Gilpin’s memoir unfolds as a straightforward narrative. However, chapter 11, in which she chronicles her seemingly endless time in the woods by encapsulating her experience in descending numbers, shows her ability to condense time and still illustrate life vividly. In chapter 15, she diverges from personal narrative to write more broadly about Carlbrook and the Synanon cult — it’s frightening, bizarre, and fascinating. Her sentence-level choices are reflective of the young teen she was when she experienced the abduction and imprisonment (both my words and hers); although turns of phrase like, “I felt tired and heavy. It was like a fog had crept in, some airborne misery that got in through my lungs and was spreading throughout my body” are indicative of her skill as a writer.

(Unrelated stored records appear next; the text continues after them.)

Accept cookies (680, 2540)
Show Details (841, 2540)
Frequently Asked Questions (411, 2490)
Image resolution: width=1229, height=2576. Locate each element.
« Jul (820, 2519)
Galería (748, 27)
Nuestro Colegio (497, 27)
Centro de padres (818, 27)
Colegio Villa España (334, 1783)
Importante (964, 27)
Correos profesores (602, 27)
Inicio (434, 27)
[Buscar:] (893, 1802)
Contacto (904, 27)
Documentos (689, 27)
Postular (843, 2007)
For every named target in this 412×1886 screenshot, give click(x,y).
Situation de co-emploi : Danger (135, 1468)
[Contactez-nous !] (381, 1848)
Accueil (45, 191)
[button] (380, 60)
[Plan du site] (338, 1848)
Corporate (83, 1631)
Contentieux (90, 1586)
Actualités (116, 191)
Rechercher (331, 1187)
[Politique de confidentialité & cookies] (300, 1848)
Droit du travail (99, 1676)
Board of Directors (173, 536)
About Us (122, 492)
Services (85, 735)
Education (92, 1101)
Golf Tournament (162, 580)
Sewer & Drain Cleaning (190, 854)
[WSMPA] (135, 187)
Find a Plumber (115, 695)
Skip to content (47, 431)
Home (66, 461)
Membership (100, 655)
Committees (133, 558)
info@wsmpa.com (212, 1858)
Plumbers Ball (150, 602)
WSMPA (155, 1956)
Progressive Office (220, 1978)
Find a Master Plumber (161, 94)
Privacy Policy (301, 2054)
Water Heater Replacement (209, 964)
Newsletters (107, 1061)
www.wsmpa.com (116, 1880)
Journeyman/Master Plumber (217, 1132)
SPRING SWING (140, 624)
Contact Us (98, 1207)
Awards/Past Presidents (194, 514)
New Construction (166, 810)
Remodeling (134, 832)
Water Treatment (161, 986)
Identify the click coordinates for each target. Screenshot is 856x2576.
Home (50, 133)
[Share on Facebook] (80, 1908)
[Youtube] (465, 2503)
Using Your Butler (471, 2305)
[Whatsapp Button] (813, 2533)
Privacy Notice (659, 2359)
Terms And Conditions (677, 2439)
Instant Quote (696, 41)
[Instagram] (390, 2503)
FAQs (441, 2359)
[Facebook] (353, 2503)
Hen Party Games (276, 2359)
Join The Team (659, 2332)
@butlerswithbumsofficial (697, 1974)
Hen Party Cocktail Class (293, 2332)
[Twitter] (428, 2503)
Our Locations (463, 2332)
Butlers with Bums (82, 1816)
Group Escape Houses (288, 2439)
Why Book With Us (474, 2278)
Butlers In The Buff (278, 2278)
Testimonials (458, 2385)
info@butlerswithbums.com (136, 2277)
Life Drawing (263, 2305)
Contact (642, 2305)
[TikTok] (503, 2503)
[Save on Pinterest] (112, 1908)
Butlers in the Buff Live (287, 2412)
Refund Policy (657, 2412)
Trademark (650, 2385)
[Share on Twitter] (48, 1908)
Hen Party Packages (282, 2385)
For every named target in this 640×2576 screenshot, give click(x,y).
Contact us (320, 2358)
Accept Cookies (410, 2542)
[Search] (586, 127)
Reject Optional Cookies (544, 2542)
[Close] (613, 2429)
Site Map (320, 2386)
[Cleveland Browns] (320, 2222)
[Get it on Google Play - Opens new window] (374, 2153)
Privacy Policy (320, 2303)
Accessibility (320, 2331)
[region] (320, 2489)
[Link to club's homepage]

Gilpin’s work is an engaging and cautionary story. We should be aghast of any program that advocates having your children abducted from their beds in the middle of the night. Farming out our teens to strangers may be a quick way to get them out of our homes, but many of them will live with the trauma for decades. Even worse are those who take their own lives in the wake of these therapeutic programs. Elizabeth Gilpin’s timely memoir reminds us that there is no magic bullet for our problems or those of our children.